SEZIONE TESTO:
=-=-=-=-=

Come ogni mattina, guardiamo fuori dalla finestra. Magari c’è quel sole pallido, un po’ inutile, tipico degli inverni scialbi che ci siamo abituati a vivere in Italia negli ultimi anni. Niente neve, niente freddo vero, solo umidità e nemmeno brina. Eppure, lassù, a trenta chilometri sopra la nostra testa, potrebbe star succedendo il finimondo.
Nessuno lo vede, nessuno lo sente. Ma nella stratosfera, quel layer silenzioso e rarefatto dove non volano nemmeno gli aerei di linea, a volte scoppia una bomba termica. Si chiama Stratwarming. O, per essere precisi e un po’ pedanti, Sudden Stratospheric Warming (SSW).
È il regista occulto delle grandi ondate di gelo. Quello che decide se a febbraio gireremo con la giacca a vento aperta o se dovremo spalare la neve davanti al garage. Ma come funziona davvero questa diavoleria atmosferica? Perché un riscaldamento (il nome lo dice chiaro) dovrebbe portarci il gelo della Siberia in casa? Mettetevi comodi, perché la storia è contorta, affascinante e, diciamolo, anche un po’ inquietante.

=-=-=-=-=

Elenco dati
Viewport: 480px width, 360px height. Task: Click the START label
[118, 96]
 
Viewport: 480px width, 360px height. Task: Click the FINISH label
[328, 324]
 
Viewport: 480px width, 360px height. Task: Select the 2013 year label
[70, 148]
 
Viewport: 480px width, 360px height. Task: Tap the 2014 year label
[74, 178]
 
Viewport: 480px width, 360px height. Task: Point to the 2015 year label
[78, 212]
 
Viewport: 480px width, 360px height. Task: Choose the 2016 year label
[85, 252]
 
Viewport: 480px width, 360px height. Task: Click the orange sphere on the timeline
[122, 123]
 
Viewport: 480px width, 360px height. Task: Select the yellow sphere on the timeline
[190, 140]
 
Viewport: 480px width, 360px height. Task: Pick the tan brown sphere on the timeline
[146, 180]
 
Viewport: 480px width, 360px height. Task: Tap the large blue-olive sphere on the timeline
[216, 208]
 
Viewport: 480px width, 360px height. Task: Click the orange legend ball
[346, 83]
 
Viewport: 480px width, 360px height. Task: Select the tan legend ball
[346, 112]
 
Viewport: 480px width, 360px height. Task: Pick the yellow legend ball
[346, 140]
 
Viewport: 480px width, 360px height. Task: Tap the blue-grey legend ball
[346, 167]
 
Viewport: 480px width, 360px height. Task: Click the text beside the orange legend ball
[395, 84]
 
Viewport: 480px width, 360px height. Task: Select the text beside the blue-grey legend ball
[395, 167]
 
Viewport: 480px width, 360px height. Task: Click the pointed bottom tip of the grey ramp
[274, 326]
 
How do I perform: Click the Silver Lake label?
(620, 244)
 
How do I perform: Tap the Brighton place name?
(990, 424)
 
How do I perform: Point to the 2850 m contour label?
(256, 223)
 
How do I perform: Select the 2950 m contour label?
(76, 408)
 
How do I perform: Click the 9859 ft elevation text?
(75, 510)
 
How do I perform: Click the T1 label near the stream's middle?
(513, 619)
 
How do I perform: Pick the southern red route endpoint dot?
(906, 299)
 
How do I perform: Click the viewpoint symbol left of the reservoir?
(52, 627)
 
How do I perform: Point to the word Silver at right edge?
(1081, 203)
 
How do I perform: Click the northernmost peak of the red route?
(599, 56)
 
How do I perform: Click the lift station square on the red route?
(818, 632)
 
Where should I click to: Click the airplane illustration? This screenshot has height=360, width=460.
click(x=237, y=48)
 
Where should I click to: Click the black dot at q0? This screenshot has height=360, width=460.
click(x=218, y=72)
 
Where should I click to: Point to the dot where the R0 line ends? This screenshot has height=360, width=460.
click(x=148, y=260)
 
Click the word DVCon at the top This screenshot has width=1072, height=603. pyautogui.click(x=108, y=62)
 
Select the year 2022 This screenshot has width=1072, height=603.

=-=-=-=-=

DA FARE:
1. Indica quante righe contengono la stringa "sphere", tenendo conto di maiuscole e minuscole, e rispondi soltanto con il numero.
2. Continua il testo sullo stratwarming a partire dall'ultima frase riportata.
Il testo e le righe non hanno alcun legame tra loro.

RISULTATI ESERCIZIO:
1. 4

2.
Una trottola che gira (finché non si rompe)
Per capire il caos, bisogna partire dall’ordine. Durante l’inverno, sopra il Polo Nord, c’è una gigantesca massa d’aria gelida che ruota vorticosamente in senso antiorario. È il famoso Vortice Polare. Immaginatelo come una trottola che gira a velocità folle. Finché gira forte – con venti che lassù sfiorano i 300 km/h – il freddo, quello vero, rimane intrappolato nel recinto artico. Noi qui in Europa, al riparo delle correnti miti dell’Atlantico, stiamo tranquilli.
Poi però succede l’imprevisto.
A volte, nel cuore dell’inverno, questa trottola subisce un attacco. Non da fuori, ma dal basso. Onde di energia che risalgono dalla troposfera (dove viviamo noi) vanno a sbattere contro il vortice stratosferico. L’impatto è devastante. La temperatura in stratosfera, che di solito viaggia sui -70°C o -80°C, schizza verso l’alto. Non parliamo di spiccioli. In due o tre giorni si possono guadagnare anche 50°C o 60°C. Avete letto bene. È come se il Polo passasse dal congelatore al forno in un weekend.
Questo è lo Stratwarming. Una febbre violentissima e improvvisa.
L’effetto domino: dal cielo alla terra
E qui arriva il bello – o il brutto, dipende dai punti di vista. Questo calore improvviso agisce come un freno a mano tirato a 200 all’ora in autostrada. I venti zonali, quelli che tenevano compatto il vortice girando da ovest verso est, rallentano. Si inchiodano. Nei casi più estremi, fanno pure inversione a U e iniziano a soffiare da est verso ovest.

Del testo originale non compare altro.